Speaking of nostalgia, the world-building is top notch. London in the eighties was sitting on the cusp of something, a bright-lights city where it was possible to make a lot of money very quickly, and equally, where social equality and social cohesion were taking second place to the acquisition of cold, hard cash. The story takes place throughout London – on packed, sweltering Tube trains, along the banks of urban rivers. In decaying tower blocks, where the delicate scent of urine mixes with despair. It’s cold a lot fo the time, rains a lot of the time, and often feels like a grey morass. The text doesn’t shy away from that vision, embraces it, gives us a London which makes the bones ache and the pocket lighter – but it shows off the heart, as well. There’s the neighbours in the towers, who will look out for each other even while they turn a blind eye to the dealers on the stairwell; there’s the streets that will come out in support of their neighbours, too. There’s the mist rising off the parks and making the city into a liminal space every morning. And there’s the scalpel blade of technology, of skyscrapers and research labs pushing the city into the future.

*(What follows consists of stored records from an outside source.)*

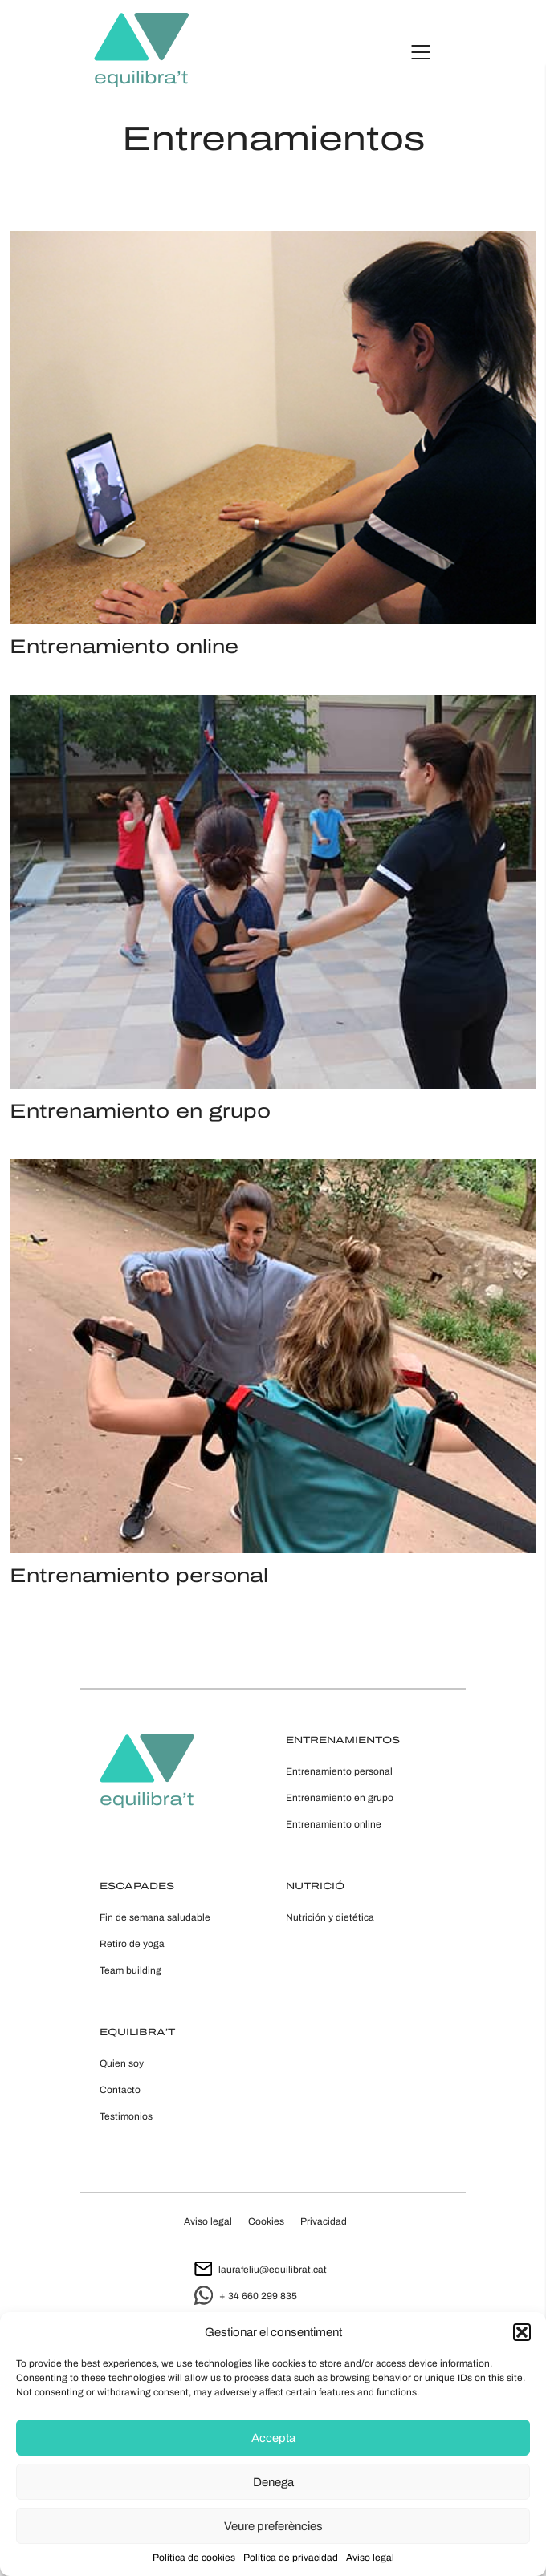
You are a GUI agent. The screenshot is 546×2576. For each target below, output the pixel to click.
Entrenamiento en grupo (339, 1797)
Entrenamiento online (333, 1824)
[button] (522, 2332)
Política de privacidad (290, 2557)
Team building (130, 1970)
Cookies (266, 2221)
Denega (273, 2482)
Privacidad (323, 2221)
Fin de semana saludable (155, 1917)
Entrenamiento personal (339, 1771)
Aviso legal (370, 2557)
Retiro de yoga (132, 1943)
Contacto (120, 2089)
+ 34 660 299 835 (245, 2296)
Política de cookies (194, 2557)
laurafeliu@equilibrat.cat (261, 2269)
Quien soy (122, 2063)
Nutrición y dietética (330, 1917)
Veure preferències (273, 2526)
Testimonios (126, 2116)
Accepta (273, 2438)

All of it is here, between the lines or on the page, and it makes the space in which Nick walks feel dynamic and alive. Here, the idea of London in that one moment is captured on the page, and it feels real, from the tops of the towers down to the much clogging the drains. If the characterisation is top-notch, the world-building, in constructing that recognisable place, is superb.
So, it’s got some cracking characters, ones you’ll love and ones you’ll love to hate. But what about the story?
As usual, no spoilers. But I’ll say this It works. In part it’s a coming of age, as Nick tries to deal with his own imminent mortality, and with the struggles he’s having with his friends, and even (horrors), romantically. But it’s also got a personal dimension, as Nick and the gang work to save, if not the world, at least themselves – while figuring out who exactly they are. There’s some wonderful dialogue, which made me chuckle at its teen awkwardness in one breath and wrung my heart at its genuine, raw emotion in the next. It’s a story which opens strongly, and one which won’t let you go. It’s a story about making hard choices, and about growing up. It’s a story about deciding who you are, or want to be. And it’s an absolutely cracking read, for that. I genuinely couldn’t put it down once I started, and if the characters and the world helped build that, the need to see what happened next, the way the story pulled me into the world, the way I was gripped by every page – that surely put the capstone on it.
This is, to be simple about it, a really enjoyable, clever work of science fiction, which invites you to wrestle with some big ideas alongside a compelling and personal story. Pick it up, you won’t regret it.